L’Afrique et les DOM : des trafics qui comptent pour Haropa

Dans un entretien exclusif à Ports & Corridors, Patrick Bret, responsable commercial de l’unité Nord Sud Haropa, explique, au travers de trois vidéos, la stratégie commerciale des trois ports de la Seine sur l’Afrique et les DOM TOM.

En 2018, le trafic conteneurisé d’Haropa vers l’Afrique a progressé de 38%. Une hausse que Patrick Bret attribue aux « locomotives du continent ». De retour d’une mission commerciale au Sénégal et en Guinée Conakry avec l’UPR (Union Portuaire Rouennaise), Patrick Bret explique que les principaux pays du range ouest africain, de la Mauritanie à l’Angola, à savoir, le Sénégal, la Côte d’Ivoire et le Cameroun sont en plein développement. Les flux avec ces pays commencent à s’équilibrer en import et en export. (voir notre vidéo)

La mission au Sénégal tient d’abord à la dynamique du pays dans les chiffres d’Haropa. Haropa a signé en 2017 une convention de partenariat avec le Port autonome de Dakar. Cette mission a permis d’aller à la rencontre des producteurs maraîchers, horticoles et fruitiers des boucles du fleuve Sénégal. En deux ans, les produits de cette région ont trouvé une place sur les étals des supermarchés normands et parisiens grâce à l’offre logistique proposée par Haropa.

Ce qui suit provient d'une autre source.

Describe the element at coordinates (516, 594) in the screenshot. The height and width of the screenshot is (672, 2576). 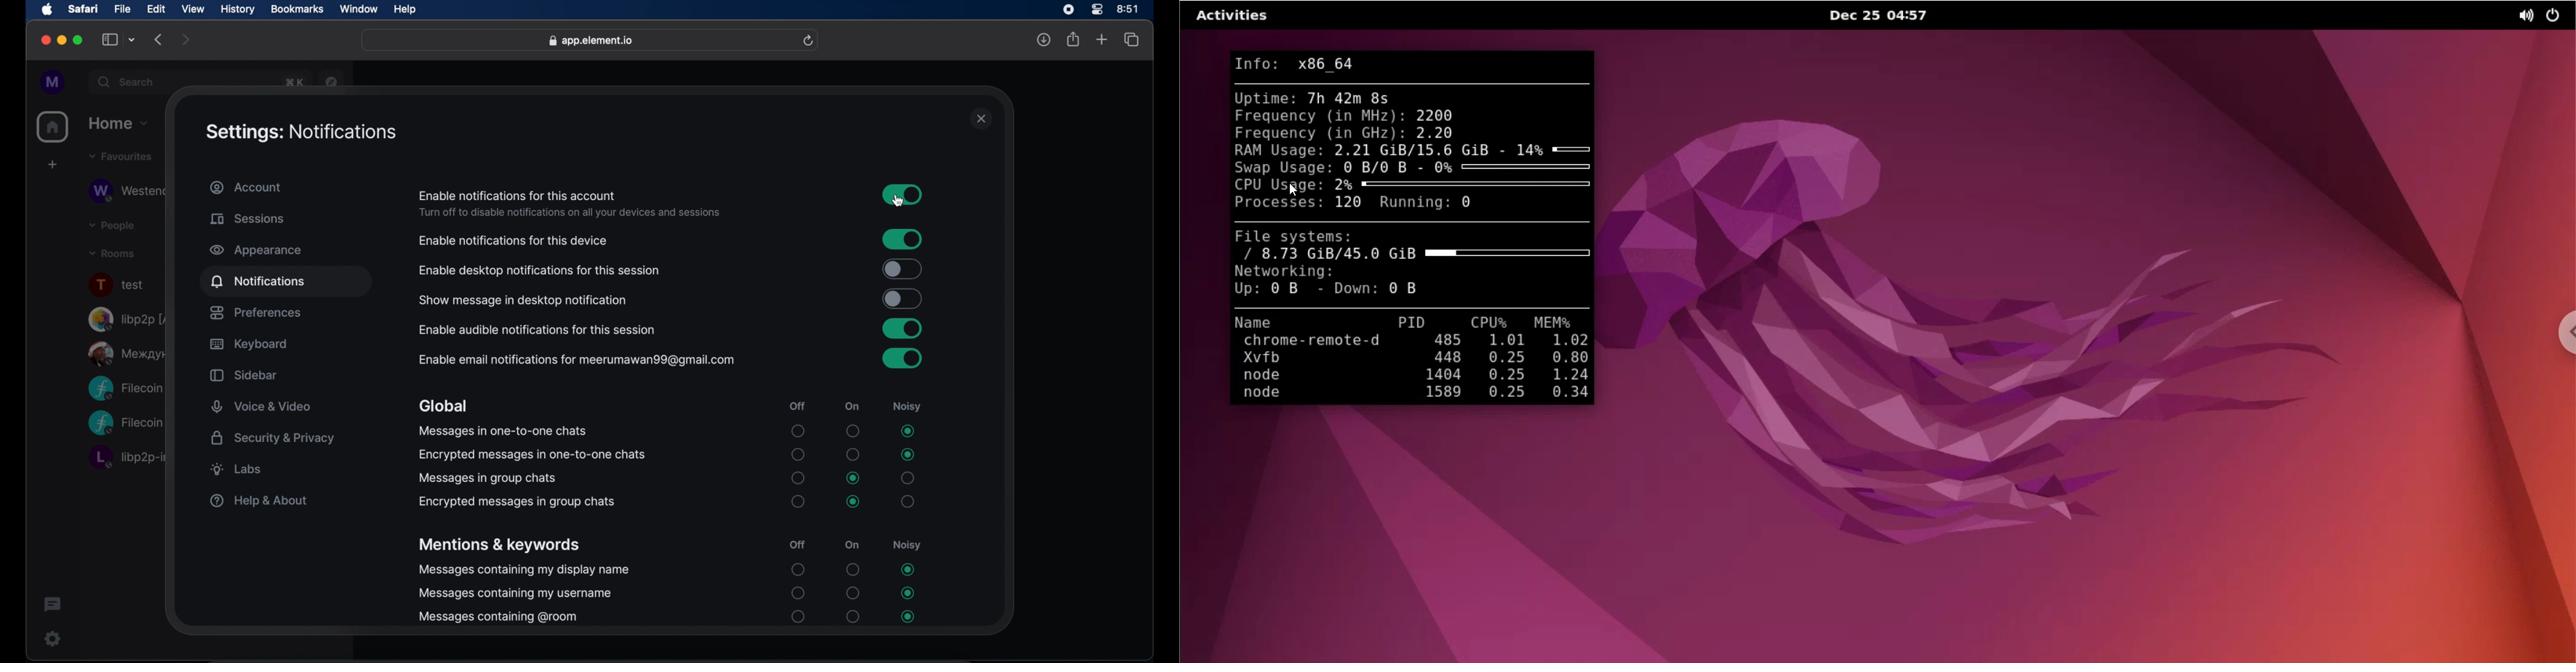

Quant à la Guinée Conakry, le pays a souffert de la crise des matières premières et notamment de la baisse du prix des minerais de fer et de la bauxite en 2015. Haropa souhaite rester un acteur dans ce pays pour préparer le retour en exploitation de mines dès que les prix des matériaux se seront améliorés.

En tant qu’expert et fin connaisseur des ports africains, Patrick Bret note que des ports africains « n’ont rien à envier à certains ports européens » (voir notre vidéo). Ainsi, le Port autonome de Lomé ou encore celui d’Abidjan et de Dakar ont aujourd’hui atteint des niveaux de standards européens après avoir réalisé de nombreux travaux. Le responsable de l’unité Nord/Sud d’Haropa constate que des concessions pour les trafics de vracs pointent. Quant aux corridors, l’état des infrastructures s’améliorent dans certaines régions. Ainsi, de Saint Louis du Sénégal à Dakar, la route est entièrement bitumée. Pour Patrick Bret, les volontés politiques d’améliorer le système ferroviaire en Afrique sont un élément encourageant pour les corridors.

Les DOM TOM ont, pour leur part une situation contrastée (voir notre vidéo). La Réunion connaît un dynamisme important. La Nouvelle route du littoral va amener une croissance des trafics sur l’île. En Guadeloupe, les résultats sont encourageants avec une progression avec des projets économiques intéressants. En Martinique, le trafic est entre 1 et 2% de croissance mais avec une démographie en baisse. Quant à la Guyane, les projets de la Montagne d’or, l’industrie pétrolière et l’industrie spatiale permettent d’espérer une amélioration des trafics. Si la part de trafic des DOM TOM n’est que de 3 à 4% mais ce sont des trafics importants car « il y a la nécessité comme pour la Corse d’établir une continuité territoriale ». Haropa se place comme la réserve foncière des DOM pour faire face au coût élevé du foncier dans ces îles.